Requirement —
Which lines of the entries below run from the one holding "This screenshot has height=1042, width=1148." to the one holding "Open the Combination: Fajita Plate item", inclusive? Set down exactly those lines and no others.

Extracted information —
------------------------------------------------------------

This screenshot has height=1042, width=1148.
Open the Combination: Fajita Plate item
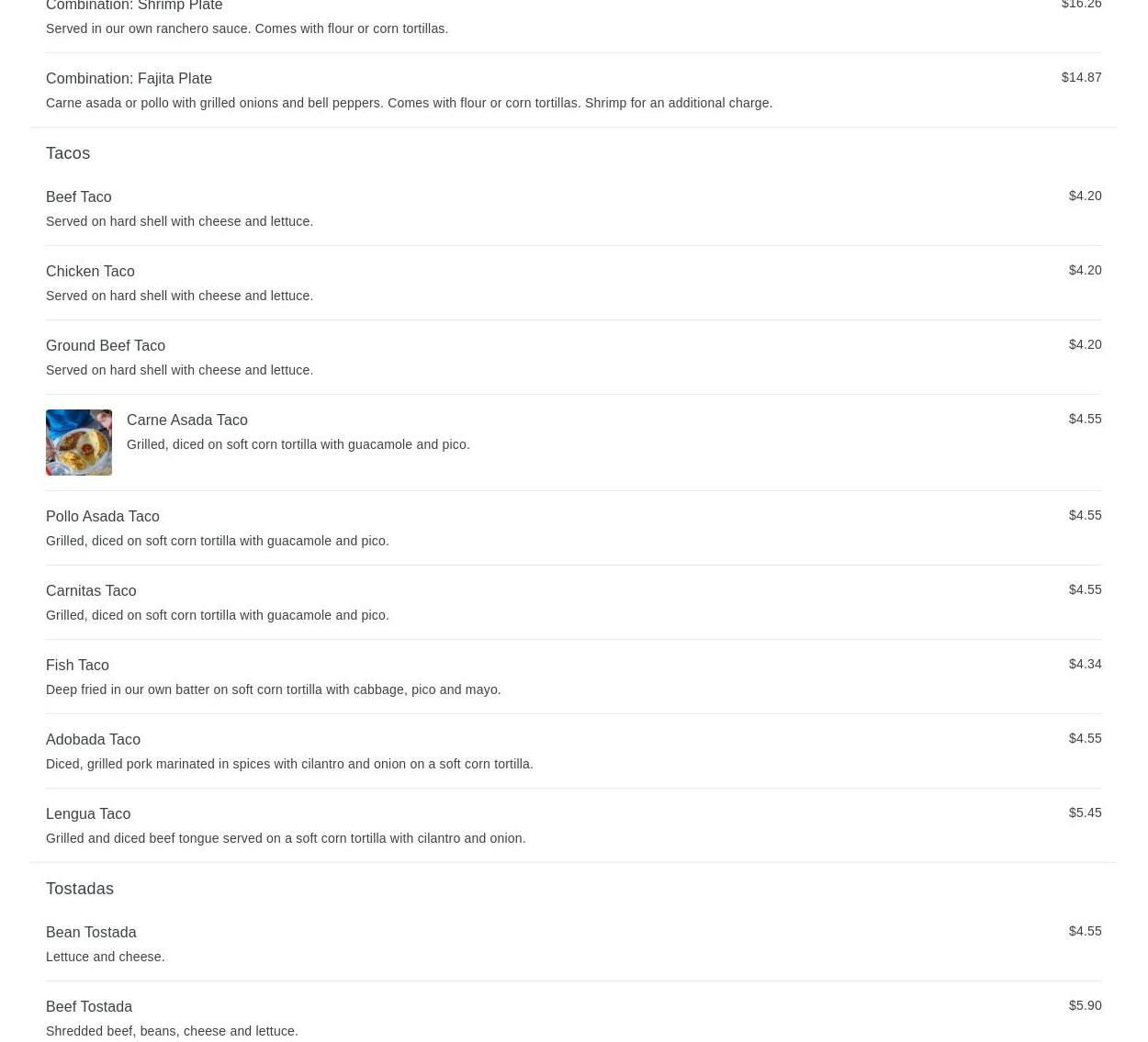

------------------------------------------------------------

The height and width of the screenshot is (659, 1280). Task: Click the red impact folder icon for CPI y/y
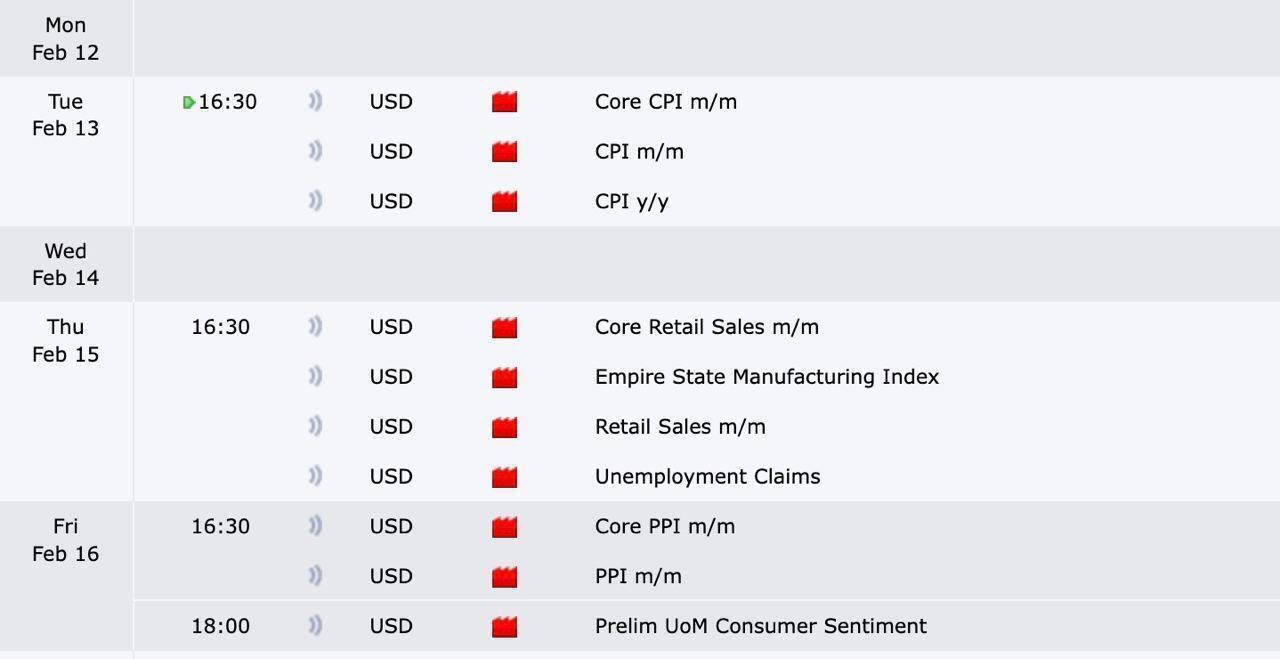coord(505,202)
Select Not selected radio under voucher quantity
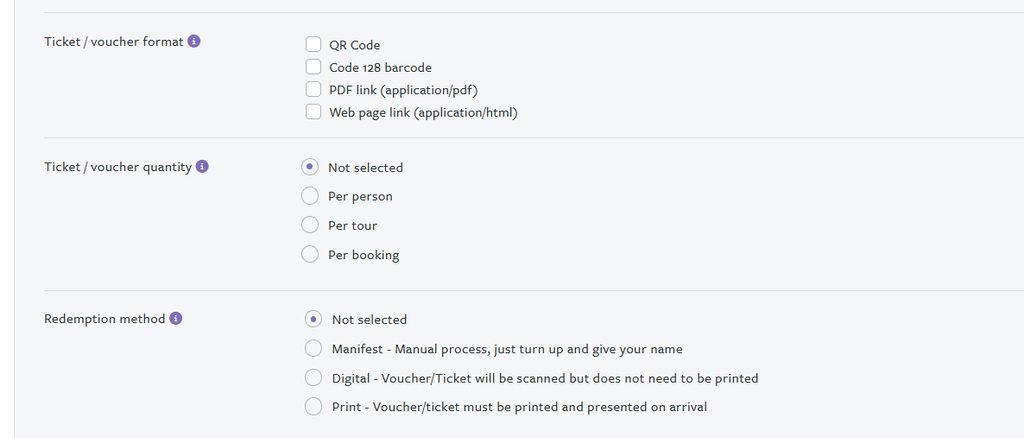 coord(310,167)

------------------------------------------------------------

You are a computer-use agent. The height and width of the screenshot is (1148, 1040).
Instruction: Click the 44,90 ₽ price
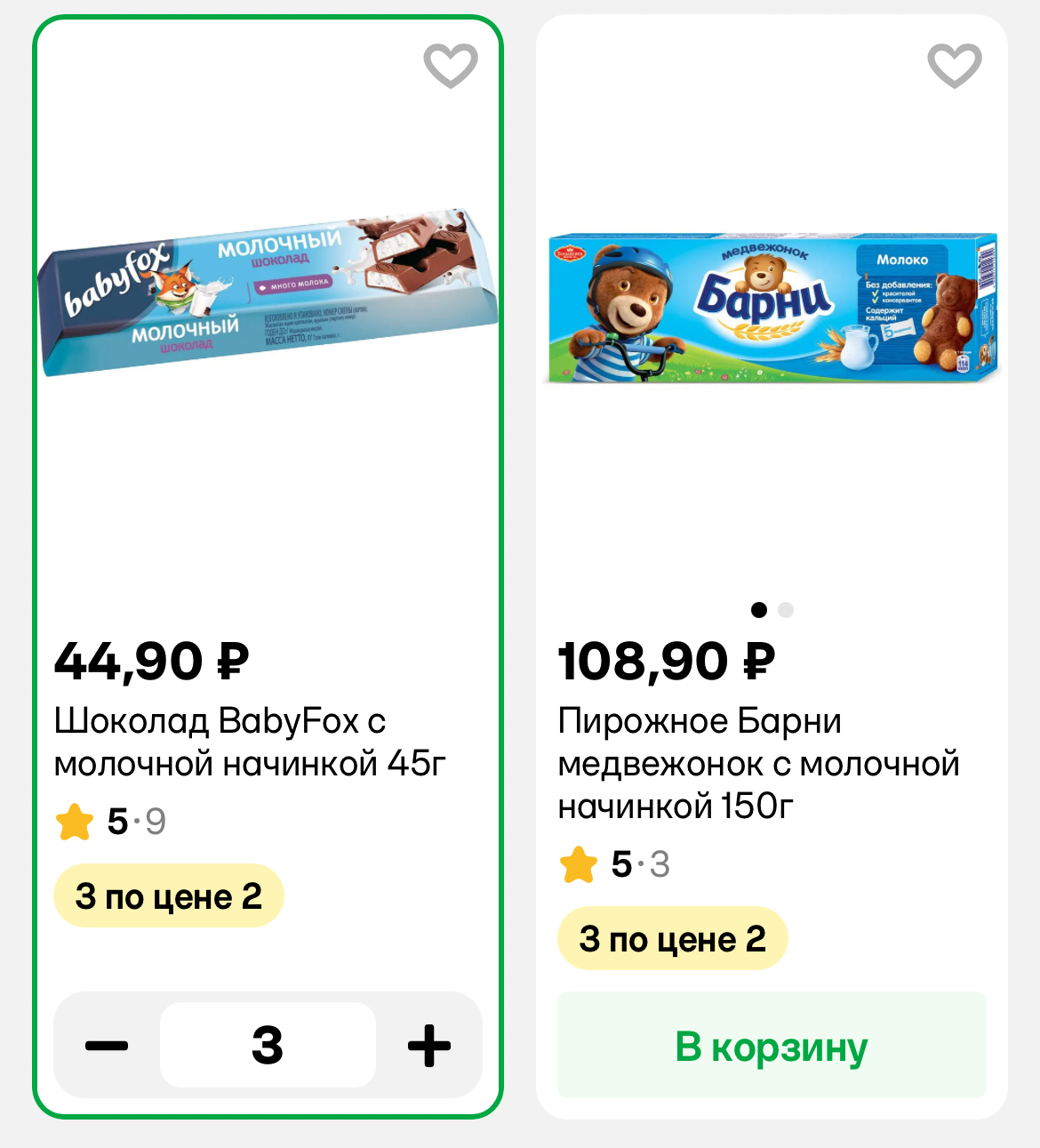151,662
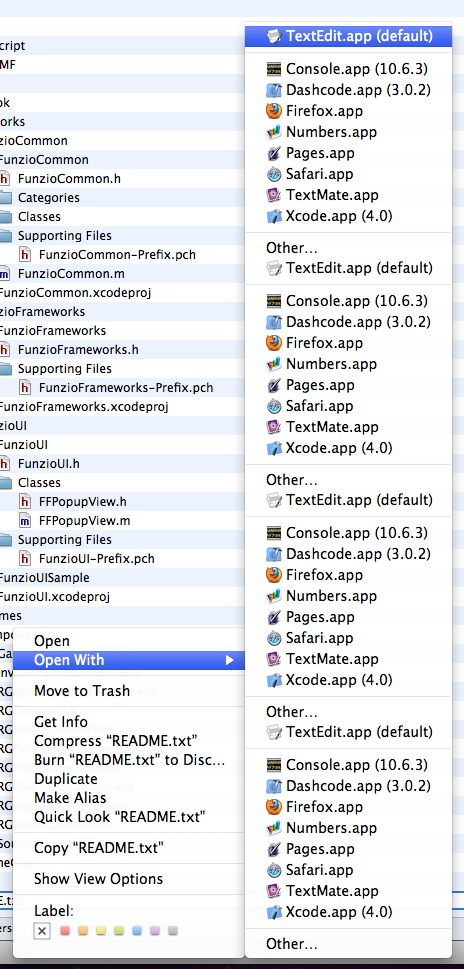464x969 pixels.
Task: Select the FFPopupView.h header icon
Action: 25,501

------------------------------------------------------------

Answer below —
This screenshot has height=1042, width=1148.
Open the Combination: Fajita Plate item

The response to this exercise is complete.